Em um deles, Temer é acusado de receber propina para favorecer a empresa Rodrimar S/A, concessionário do Porto de Santos, ao editar o Decreto dos Portos (Decreto 9.048/2017) em maio do ano passado. No inquérito, o presidente volta a ser apontado como suspeito de cometer os crimes de corrupção passiva e lavagem de dinheiro. Embora a Rodrimar atue no Porto de Santos, base de diversas operações do setor petrolífero, o caso não guarda relação com a Lava Jato.
O Ministério Público Federal (MPF) diz que o decreto de Temer – atrelado à edição de uma medida provisória editada em 2013, quando Temer era vice-presidente – serviu como contrapartida ao recebimento de propina paga pela Rodrimar. A negociata da chamada “MP dos Portos”, segundo as investigações, foi intermediada pelo ex-assessor especial da Presidência da República Rodrigo Rocha Loures (PMDB), suplente de deputado pelo Paraná que passou a ser chamado de “deputado da mala”.
Em 29 de abril, Loures foi filmado pela PF fugindo por uma rua de São Paulo com uma mala com R$ 500 mil em espécie e virou réu devido ao episódio, a exemplo do presidente. Blindado pela base aliada em duas votações de plenário, Temer, a quem foi atribuído o dinheiro, foi beneficiado pela legislação vigente e só pode ser investigado por ato cometido no exercício do mandato, e mesmo assim com autorização da Câmara. Com a negativa dos deputados, a continuidade do processo contra o presidente só terá curso quando ele deixar o mandato.
Quadrilhão e Joesley
O outro inquérito ativo contra Temer é referente ao que o MPF definiu como “quadrilhão do PMDB”. A investigação apura pagamento de propinas da Odebrecht, uma das empreiteiras-pivô da Lava Jato, aos ministros Eliseu Padilha (Casa Civil) e Moreira Franco (Minas e Enegia) – a propina, segundo as investigações, seriam contrapartida pelo tratamento especial dispensado à empresa na Secretaria de Aviação Civil, que foi comandada pelos dois ministros entre 2013 e 2015. Em 2 de março, a pedido da procuradora-geral da República, Raquel Dodge, o ministro Edson Fachin, relator do petrolão no Supremo Tribunal Federal (STF), incluiu o presidente entre os beneficiários do esquema de corrupção.

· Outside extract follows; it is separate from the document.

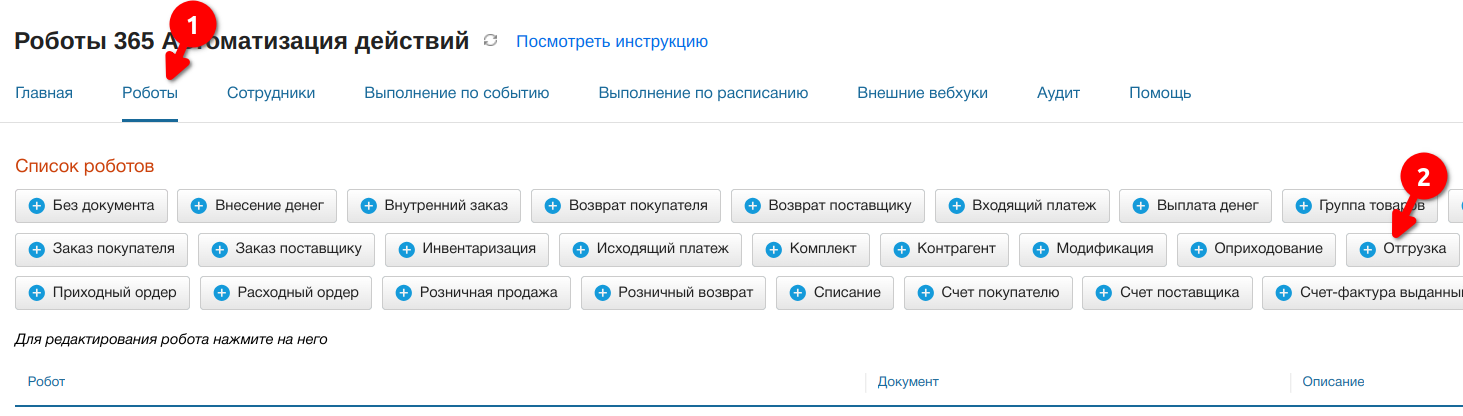1463x416 pixels.
Task: Click plus icon on Контрагент button
Action: coord(902,249)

Para a Polícia Federal, Temer tinha poder decisório no “quadrilhão” e recebeu mais de R$ 30 milhões em propina. No pedido de inclusão de Temer nesse inquérito, Raquel Dodge citou a delação de Claudio Melo Filho, ex-executivo da Odebrecht, que afirmou ao Ministério Público que um jantar foi oferecido no Palácio do Jaburu, residência oficial da Vice-Presidência da República, para negociar o repasse e a divisão de R$ 10 milhões pagos pela empreiteira como ajuda de campanha ao MDB, partido de Temer.

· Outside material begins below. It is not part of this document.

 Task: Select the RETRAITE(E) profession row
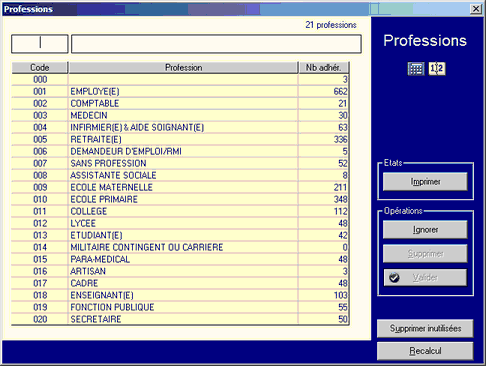coord(180,139)
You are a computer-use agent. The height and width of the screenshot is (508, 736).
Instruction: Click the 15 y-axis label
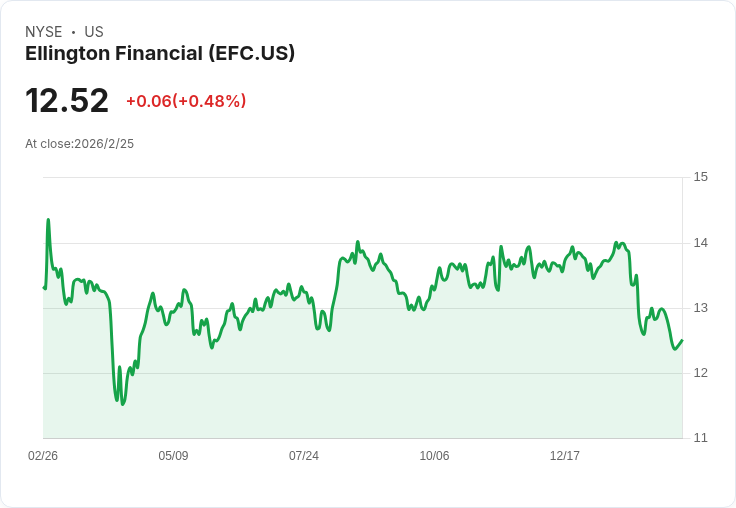click(700, 177)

Mas foi em maio do ano passado que Temer se viu a um passo do desfiladeiro. Em 18 daquele mês, Fachin divulgou uma das gravações realizadas pelo empresário Joesley Batista, um dos donos da JBS, e apresentadas à PGR como parte da sua devastadora delação premiada – que, aliás, violou a lei pertinente e o levou à cadeia.

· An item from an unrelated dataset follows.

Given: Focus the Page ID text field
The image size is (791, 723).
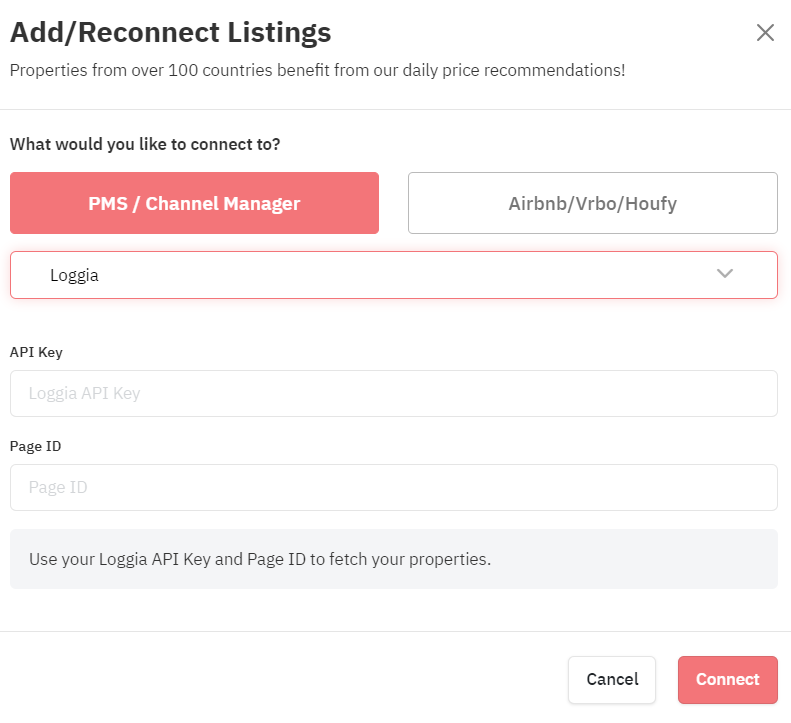Looking at the screenshot, I should click(x=393, y=487).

Recebida como uma bomba que alterou irreversivelmente a cena política do país, a ponto de até aliados jogarem a toalha sobre a situação do governo, o diálogo mostra Temer assentindo o pagamento de uma espécie de propina para comprar o silêncio do deputado cassado Eduardo Cunha (PMDB-RJ), preso e condenado a 15 anos e quatro meses de prisão por envolvimento no petrolão. O presidente até hoje nega qualquer irregularidade e diz que falou sobre repasses a Cunha por “solidariedade”.